Although exposure to phthalates was not directly measured, the relationship between testicular cancer and occupational exposure to PVC plastics has been explored in two studies. Hardell et al used the Swedish Cancer Registry to identify both cases of testicular cancer (n = 148) and controls (n = 315).99 A self-administered questionnaire was used to assess occupational histories. Potential occupational exposure to PVC plastics were confirmed by the employers. Six cases with seminoma and two controls reported exposure to PVC (OR = 5.6, 95% CI 1.1 to 196). Exposures to other types of plastics were not associated with increased risk. In a subsequent larger study, Hansen in 1999 did not find an association (OR ∼1.0) between occupational exposure to plastics, mainly PVC, and testicular cancer.100 Hansen’s study was a nationwide case-control study (3745/7212) with objective assessment of work histories using the national Supplementary Pension Fund in Denmark. In conclusion, based on these two studies there is inadequate evidence of an association between occupational exposure to PVC plastics and testicular cancer.

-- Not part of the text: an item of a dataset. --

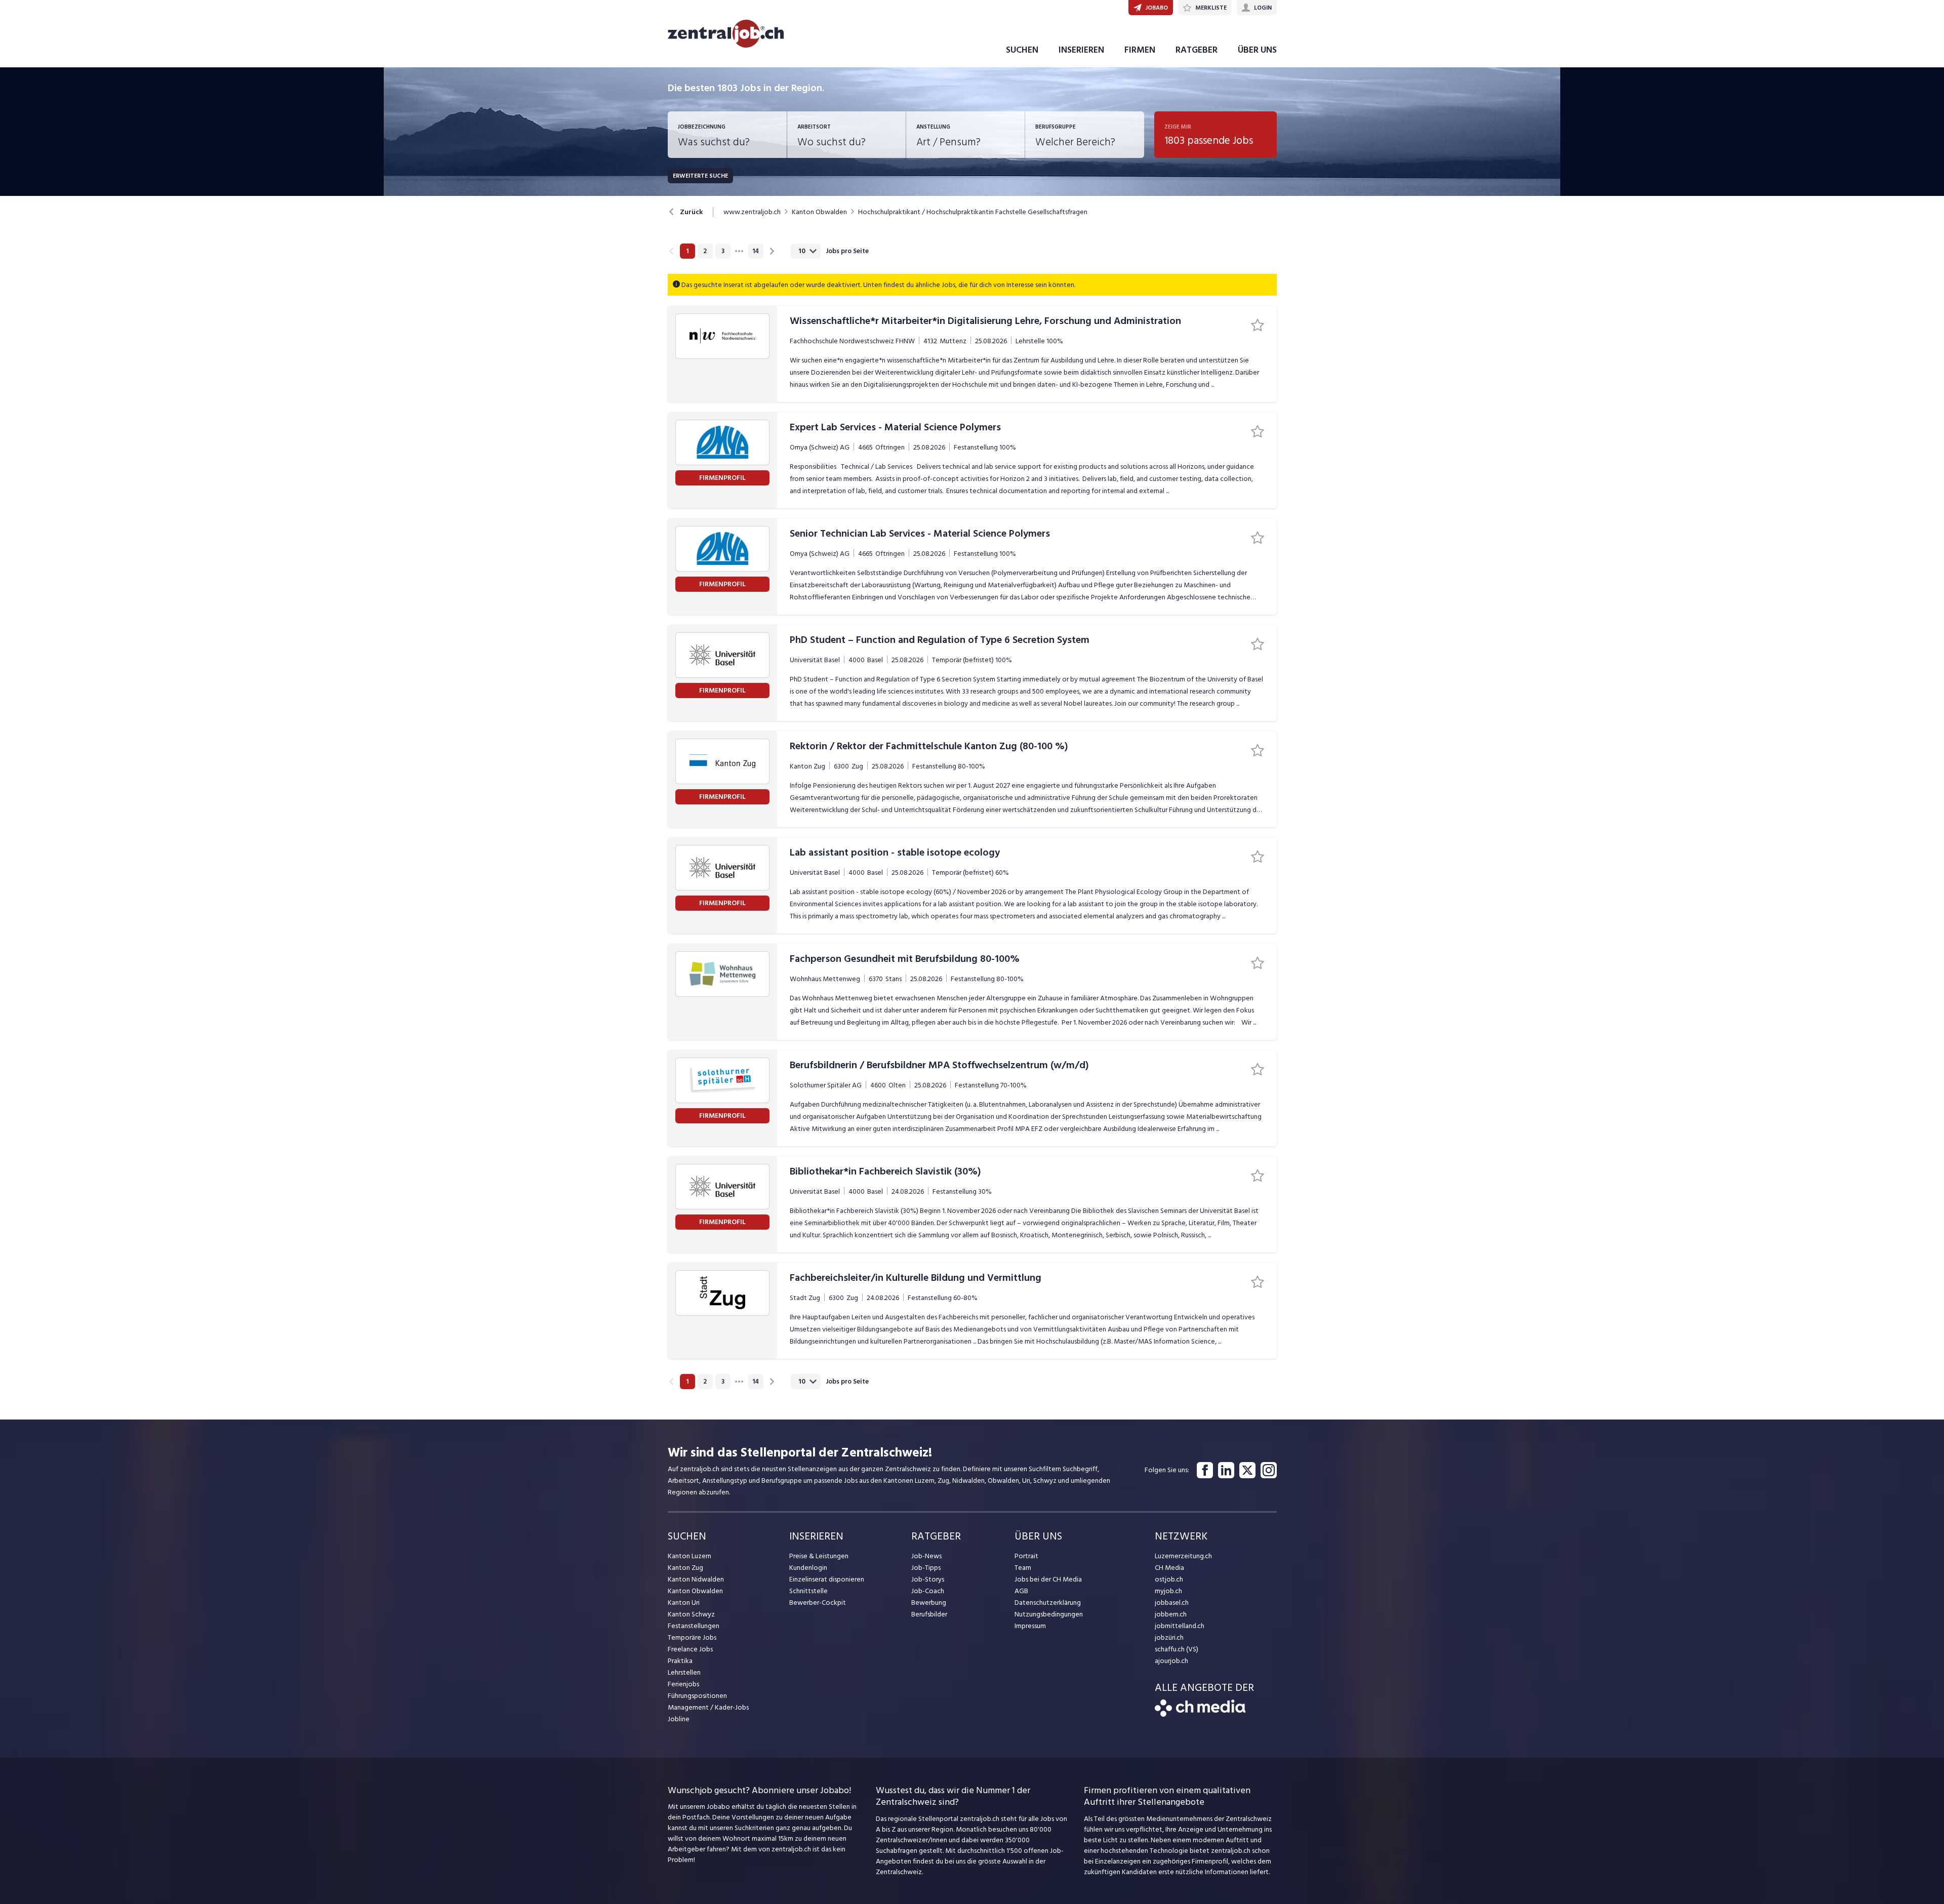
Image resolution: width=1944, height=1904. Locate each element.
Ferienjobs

Female reproductive health
Recent studies in experimental animals have found associations between DEHP and its metabolite MEHP and ovarian toxicity in sexually mature rats.101–103 Effects of DEHP include prolonged oestrous cycles, suppressed or delayed ovulation, smaller preovulatory follicles due to reduced granulosa cell size, and decreased circulating serum oestradiol. Suppression of oestradiol production by granulosa cells secondarily resulted in increased serum FSH levels and an absence of the LH surge necessary for ovulation. DEHP also suppressed serum progesterone levels. Thus, DEHP and MEHP resulted in hypoestrogenic, hypoprogestinic, anovulatory cycles in adult female rats. MMP, MEP, monopropyl phthalate, MBP, and monopentyl phthalate had no effects on oestradiol production.103 Studies in pregnant and pseudopregnant rats have also found associations between DBP and BBzP and impaired implantation in mated females and decreased decidualisation in the pseudopregnant animals.104,105 Based on the experimental studies, endpoints of interest in humans should include ovulatory function, which may include reduced fertility or prolonged time to pregnancy, and serum levels of oestradiol, progesterone, LH, and FSH.

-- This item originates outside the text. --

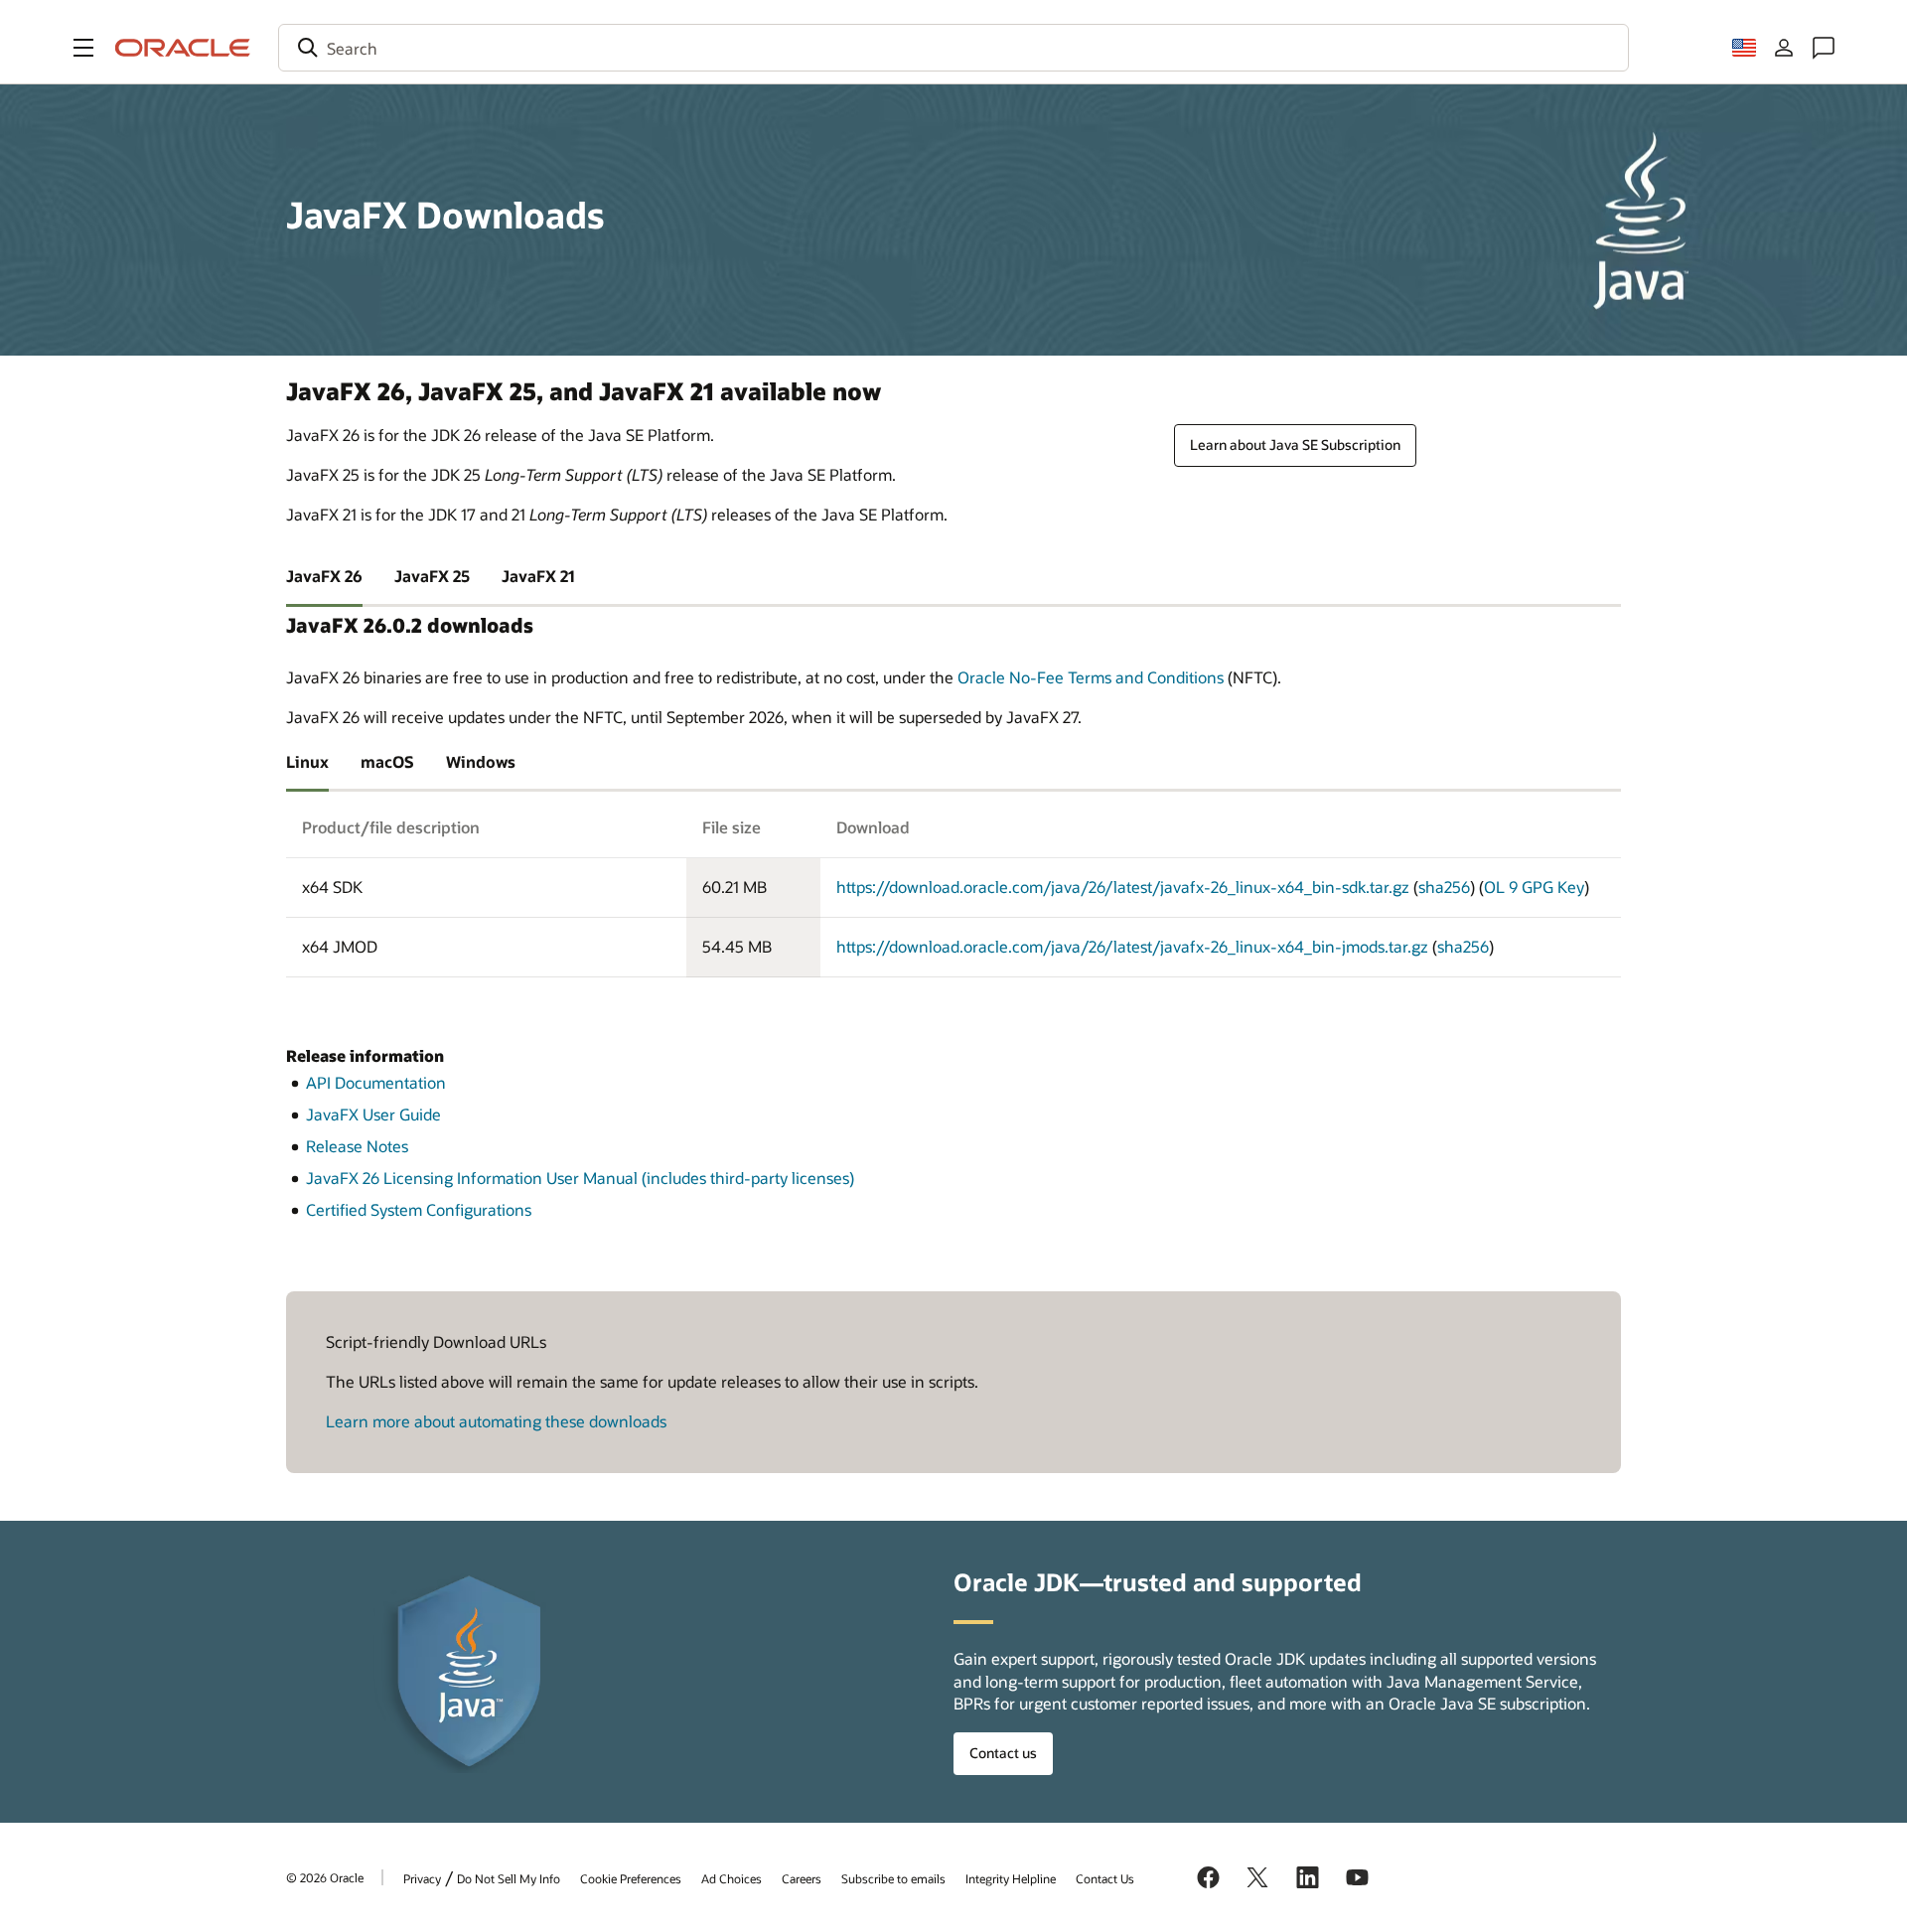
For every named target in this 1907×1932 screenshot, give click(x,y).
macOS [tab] (387, 761)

Cobellis and colleagues in Italy published in 2003 a case-control study on the relationship between plasma and peritoneal fluid levels of DEHP and endometriosis.106 Study subjects were fertile women that underwent diagnostic laparoscopy for ovarian cysts or chronic pelvic pain and dysmenorrhoea. Patients with histological confirmation of endometriosis were enrolled as cases (n = 35). Controls (n = 24) were healthy age matched subjects without known infertility or reproductive diseases. Blood samples were obtained the day before the surgical procedure or immediately before anaesthesia for laparoscopy. Peritoneal fluid was obtained by culdocentesis during laparoscopy. Women with endometriosis had higher plasma DEHP concentrations (median 0.57 µg/ml, IQR 0.06–1.23) than control women (0.18 µg/ml, IQR 0–0.44) (p = 0.0047). Plasma MEHP concentrations did not differ between groups and were generally very low except for two cases. For cases, the median MEHP was 0.38 µg/ml (IQR 0.1–0.97) and for controls the median was 0.58 µg/ml (IQR 0.34–0.71). Cases and controls had similar levels of peritoneal DEHP and MEHP concentrations. The correlation between serum DEHP and MEHP concentrations was weak (r = 0.16, p ⩾ 0.3). The weak relationship between serum levels of DEHP and MEHP raises questions regarding the utility of the DEHP measurements. Because peritoneal fluid may contain esterases capable of hydrolysing DEHP to MEHP, further exploration into why the relationships between DEHP and MEHP with endometriosis differed is warranted.
Pregnancy outcomes (gestational age, complications of pregnancy)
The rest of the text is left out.